- Theatrical release poster
- Directed by: Daniel Barber
- Written by: Julia Hart
- Produced by: Jordan Horowitz; David McFadzean; Dete Meserve; Patrick Newall; Judd Payne;
- Starring: Brit Marling; Hailee Steinfeld; Muna Otaru; Sam Worthington;
- Cinematography: Martin Ruhe
- Edited by: Álex Rodríguez
- Music by: Martin Phipps
- Production companies: Summit Entertainment; Wind Dancer Films; Gilbert Films; Anonymous Content;
- Distributed by: Drafthouse Films; Lionsgate Films;
- Release dates: September 2014 (TIFF); September 25, 2015 (United States);
- Running time: 95 minutes
- Country: United States
- Language: English
- Box office: $31,168

= The Keeping Room =

2014 film by Daniel Barber

The Keeping Room is a 2014 American Western film directed by Daniel Barber and written by Julia Hart. The film stars Brit Marling, Hailee Steinfeld, Muna Otaru, Sam Worthington, Amy Nuttall, and Ned Dennehy. It was screened in the Special Presentations section of the 2014 Toronto International Film Festival. The film was given a limited release in the United States on September 25, 2015, by Drafthouse Films. The film was made available on Netflix US on May 4, 2016.

==Plot==
Left without men in the dying days of the American Civil War, three Southern women – two white sisters, Augusta and Louise, and an African-American slave, Mad – must fight to defend their home and themselves from two rogue soldiers who have broken off from the fast-approaching Union Army. Augusta, the elder sister, goes in search of medicine for Louise, who has been bitten by a raccoon. She first goes to a neighbor's house but finds the neighbor dead, having drunk a bottle of poison. She then goes to a bar, where she is told to leave by the barman. It is there that Augusta encounters the two Union soldiers, Moses and Henry.
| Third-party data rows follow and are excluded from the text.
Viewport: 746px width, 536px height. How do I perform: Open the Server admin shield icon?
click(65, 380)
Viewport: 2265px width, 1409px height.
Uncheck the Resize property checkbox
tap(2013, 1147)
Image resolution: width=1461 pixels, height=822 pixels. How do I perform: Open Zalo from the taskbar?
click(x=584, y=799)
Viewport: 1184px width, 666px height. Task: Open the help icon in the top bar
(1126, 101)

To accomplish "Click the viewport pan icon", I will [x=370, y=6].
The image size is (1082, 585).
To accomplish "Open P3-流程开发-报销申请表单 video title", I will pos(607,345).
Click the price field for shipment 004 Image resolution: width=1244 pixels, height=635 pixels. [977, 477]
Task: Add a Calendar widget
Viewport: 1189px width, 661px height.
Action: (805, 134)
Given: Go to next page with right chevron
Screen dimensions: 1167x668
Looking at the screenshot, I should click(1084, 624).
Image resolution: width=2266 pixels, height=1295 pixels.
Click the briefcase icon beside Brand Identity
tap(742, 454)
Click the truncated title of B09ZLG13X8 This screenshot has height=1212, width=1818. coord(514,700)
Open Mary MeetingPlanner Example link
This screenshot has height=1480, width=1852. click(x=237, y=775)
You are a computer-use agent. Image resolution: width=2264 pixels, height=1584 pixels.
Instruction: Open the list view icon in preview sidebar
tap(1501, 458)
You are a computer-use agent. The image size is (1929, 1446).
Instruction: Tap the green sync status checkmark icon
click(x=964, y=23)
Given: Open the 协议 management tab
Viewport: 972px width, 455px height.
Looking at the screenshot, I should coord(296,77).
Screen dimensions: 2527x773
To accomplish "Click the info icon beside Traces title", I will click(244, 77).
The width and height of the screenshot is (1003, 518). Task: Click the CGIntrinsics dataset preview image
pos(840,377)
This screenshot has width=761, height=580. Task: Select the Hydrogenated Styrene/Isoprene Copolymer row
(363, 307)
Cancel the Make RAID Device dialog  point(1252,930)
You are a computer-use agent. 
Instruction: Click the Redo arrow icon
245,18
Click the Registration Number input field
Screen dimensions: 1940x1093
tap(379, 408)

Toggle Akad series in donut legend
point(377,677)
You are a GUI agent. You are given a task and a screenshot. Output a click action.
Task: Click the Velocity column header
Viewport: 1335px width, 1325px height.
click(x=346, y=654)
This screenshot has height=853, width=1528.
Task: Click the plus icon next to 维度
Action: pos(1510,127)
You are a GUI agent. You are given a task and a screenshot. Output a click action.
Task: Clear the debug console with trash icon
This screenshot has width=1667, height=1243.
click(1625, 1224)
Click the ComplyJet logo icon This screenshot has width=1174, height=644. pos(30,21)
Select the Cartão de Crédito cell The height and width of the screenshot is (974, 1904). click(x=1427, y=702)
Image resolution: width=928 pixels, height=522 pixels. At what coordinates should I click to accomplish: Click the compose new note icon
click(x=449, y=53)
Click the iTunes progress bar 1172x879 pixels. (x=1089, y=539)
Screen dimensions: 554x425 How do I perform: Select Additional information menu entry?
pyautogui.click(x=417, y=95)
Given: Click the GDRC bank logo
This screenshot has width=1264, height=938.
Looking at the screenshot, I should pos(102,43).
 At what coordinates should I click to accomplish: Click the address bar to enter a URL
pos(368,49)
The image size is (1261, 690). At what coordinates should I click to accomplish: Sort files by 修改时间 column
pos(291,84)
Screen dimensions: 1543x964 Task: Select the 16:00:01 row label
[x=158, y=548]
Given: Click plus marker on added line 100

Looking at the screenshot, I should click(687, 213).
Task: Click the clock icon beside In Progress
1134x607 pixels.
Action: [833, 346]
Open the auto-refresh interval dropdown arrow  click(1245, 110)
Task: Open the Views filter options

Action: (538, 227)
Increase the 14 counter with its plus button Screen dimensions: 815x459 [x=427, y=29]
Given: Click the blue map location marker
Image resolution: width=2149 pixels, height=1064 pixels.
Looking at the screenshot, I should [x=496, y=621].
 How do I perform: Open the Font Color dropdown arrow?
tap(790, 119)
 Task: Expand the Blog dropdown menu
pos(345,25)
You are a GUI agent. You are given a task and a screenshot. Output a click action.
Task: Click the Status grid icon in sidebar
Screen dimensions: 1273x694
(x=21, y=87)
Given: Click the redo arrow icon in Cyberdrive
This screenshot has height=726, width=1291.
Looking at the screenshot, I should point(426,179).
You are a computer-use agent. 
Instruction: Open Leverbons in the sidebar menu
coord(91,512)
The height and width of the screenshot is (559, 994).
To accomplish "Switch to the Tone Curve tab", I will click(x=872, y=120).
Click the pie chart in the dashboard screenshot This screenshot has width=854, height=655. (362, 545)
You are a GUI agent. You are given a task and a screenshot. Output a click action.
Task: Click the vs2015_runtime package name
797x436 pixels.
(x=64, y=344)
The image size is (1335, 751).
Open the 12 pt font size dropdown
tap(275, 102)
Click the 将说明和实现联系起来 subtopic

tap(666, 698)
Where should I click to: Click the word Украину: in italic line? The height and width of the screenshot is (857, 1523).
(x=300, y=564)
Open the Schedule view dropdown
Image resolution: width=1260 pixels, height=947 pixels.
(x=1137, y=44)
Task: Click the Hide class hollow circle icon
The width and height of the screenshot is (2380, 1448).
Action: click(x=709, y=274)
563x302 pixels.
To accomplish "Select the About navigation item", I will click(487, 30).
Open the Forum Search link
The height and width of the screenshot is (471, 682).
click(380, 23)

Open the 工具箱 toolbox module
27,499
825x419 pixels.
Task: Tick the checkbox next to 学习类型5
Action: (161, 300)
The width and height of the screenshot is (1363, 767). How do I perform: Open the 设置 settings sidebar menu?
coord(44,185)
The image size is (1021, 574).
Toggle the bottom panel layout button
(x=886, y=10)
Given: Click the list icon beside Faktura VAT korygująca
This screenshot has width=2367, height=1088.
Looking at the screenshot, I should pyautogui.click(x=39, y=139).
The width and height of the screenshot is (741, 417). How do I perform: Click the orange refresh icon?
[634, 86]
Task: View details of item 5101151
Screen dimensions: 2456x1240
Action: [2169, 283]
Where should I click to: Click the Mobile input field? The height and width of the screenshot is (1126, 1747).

Late the next night, Augusta hears noises from outside. It is Moses and Henry, and an intense shootout ensues. Henry rapes Louise and is about to shoot her when Mad shoots him dead; while outside, Augusta shoots Moses, but does not kill him. The three women go into the kitchen and Mad reveals how she was raped often as a child.

Hearing a clatter outside, Augusta and Mad investigate with guns; Mad aims to shoot down a figure in the dark until she sees it is her lover, Bill, returned from the war. Just then Augusta, mistaking him for Moses, fatally wounds him. Before dying, he tells Mad "it's over" and "they're coming." In the morning, Augusta realizes that Moses is still alive and they search the house. When they eventually find him, he tells Augusta he is a "bummer" (soldiers sent in advance to forage for food and find any deserters or survivors) for the army. Seriously wounded, Moses warns Augusta that "Uncle Billy's coming, burning down everything in his path. Rest assured, it will be cruel." Augusta shoots him dead. The women bury the bodies and, after seeing flames along the horizon, debate whether to stay and defend their house or leave. They decide to dress as men, using the dead soldiers' clothing. They set the house on fire and the film ends on the women walking down the road, just as scattered Union troops are reaching their house.

==Cast==
- Brit Marling as Augusta
- Hailee Steinfeld as Louise
- Muna Otaru as Mad
- Sam Worthington as Moses
- Kyle Soller as Henry
- Ned Dennehy as Caleb
- Amy Nuttall as Moll
- Nicholas Pinnock as Bill

==Production==
The film was first announced in October 2012. Hart's script was inspired by her learning that her friends had two skeletons dating from the Civil War in their backyards and wondering how they got there. Initially the film was to star Olivia Wilde; she later left and was replaced by Brit Marling. Sam Worthington rounded out the cast in April 2013.

===Filming===
Principal photography began in June 2013 in Bucharest, Romania, and ended on July 18, 2013.

==Reception==
The Keeping Room received mixed to positive reviews. As of June 2020, the film holds a 75% approval rating on Rotten Tomatoes, based on 83 reviews with an average rating of 6.45/10. The website's critics consensus states: "Aided by its sparse setting and committed performances, The Keeping Room is just fascinatingly off-kilter enough to overcome its frustrating stumbles." On Metacritic, it has a score of 58 out of 100, based on 21 critics' reviews, indicating "mixed or average reviews".